*PAGE EXTRACT:*
== Segment start ==

‘Some days I think my funeral idea is crazy’

In this week's My Spanish Career, we talk to a marketing professional who provides funerals with a difference in Spain. Meet Daniel Izquierdo Hänni.

'Some days I think my funeral idea is crazy'
Daniel Izquierdo Hänni (second from left) says a funeral in a natural setting can make the event a less sad occasion.

How did you end up in Spain Daniel?

My father was Spanish, and my mother was Swiss.

I actually spent the first 40 years of my life in Switzerland — I come from Basel — but then I decided to have go at living here in Valencia.

I've been here for eight years now.

What is your professional background?

I have a marketing background, and I was a director of marketing in Switzerland.

Through my brother, who is a dentist, I got involved in the dental industry and I still run a company involved with the marketing of dental clinics.

I run courses on the subject in Switzerland and am currently writing a book — in German — on the topic.

So how did you start organizing funerals in Spain?

The idea initially arose when my father died.

Although my family has a traditional Spanish mausoleum in a cemetery in Valencia, my father had actually written in his will that he wanted a natural funeral.

He was buried at the foot of a pine tree he loved near Valencia.

It was a very special day, and I realized then that having a funeral in a natural setting, or a 'green funeral' really helps to take some out of the sadness out of the experience.

Before that, I had never really thought about the issue of funerals, but then I started to turn over the idea of setting up a funeral business.

I spent quite some time talking to friends and family about the issue and it went from there.

== Segment end ==

*MATERIAL PROVIDED:*
== Segment start ==

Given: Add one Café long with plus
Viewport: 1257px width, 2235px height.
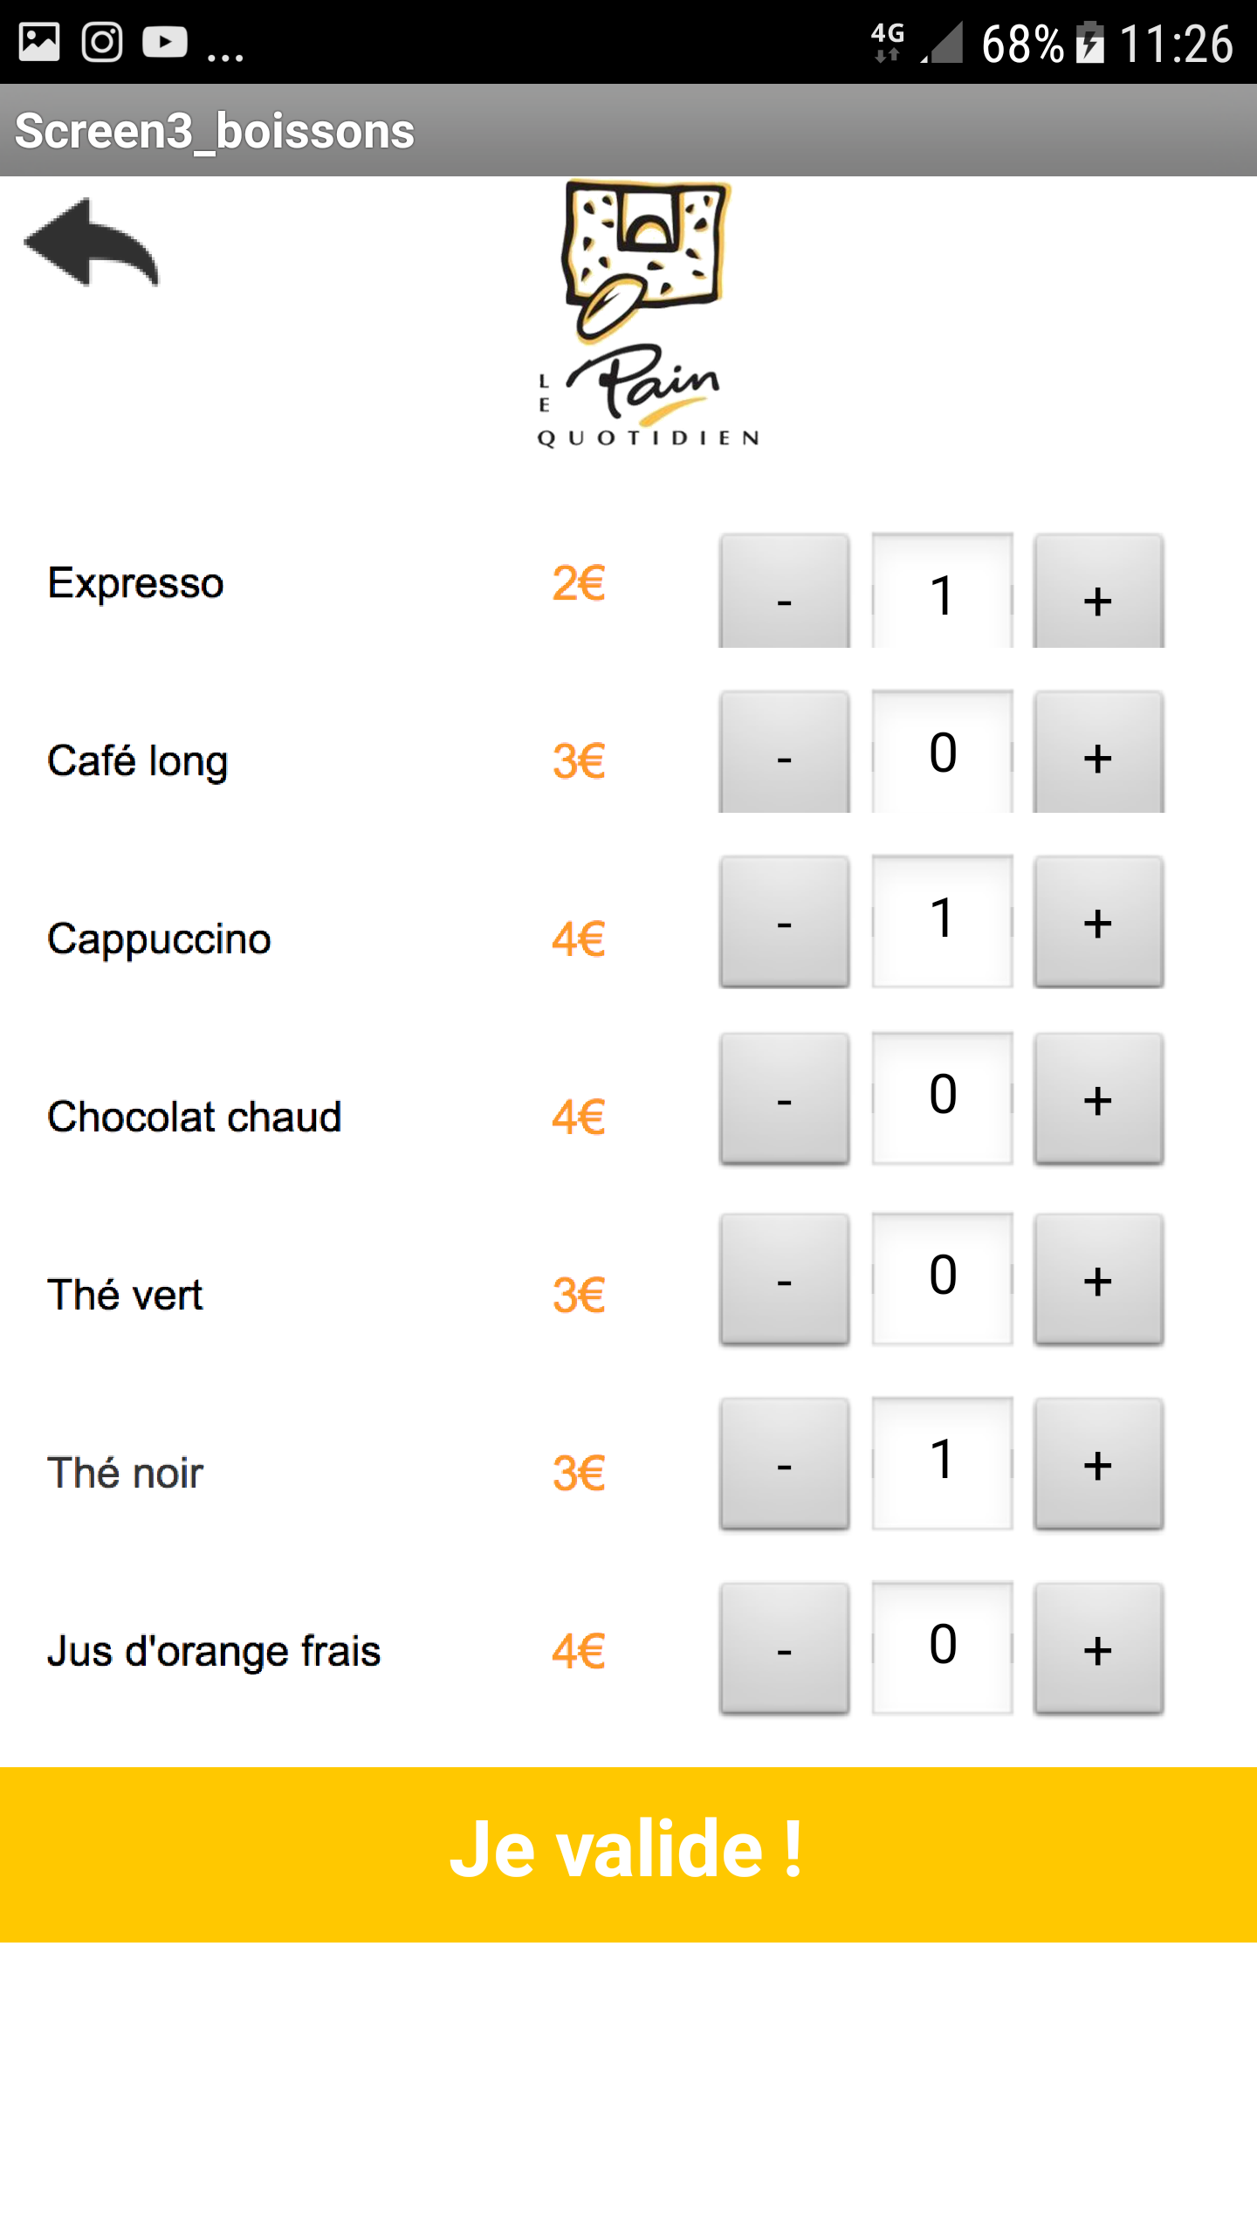Looking at the screenshot, I should (x=1098, y=753).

== Segment end ==

*YOUR OBJECTIVE:*
Set down, word for word, the stretch of the funeral interview from "Although my family" through "went from there.".

*REPLY:*
Although my family has a traditional Spanish mausoleum in a cemetery in Valencia, my father had actually written in his will that he wanted a natural funeral.

He was buried at the foot of a pine tree he loved near Valencia.

It was a very special day, and I realized then that having a funeral in a natural setting, or a 'green funeral' really helps to take some out of the sadness out of the experience.

Before that, I had never really thought about the issue of funerals, but then I started to turn over the idea of setting up a funeral business.

I spent quite some time talking to friends and family about the issue and it went from there.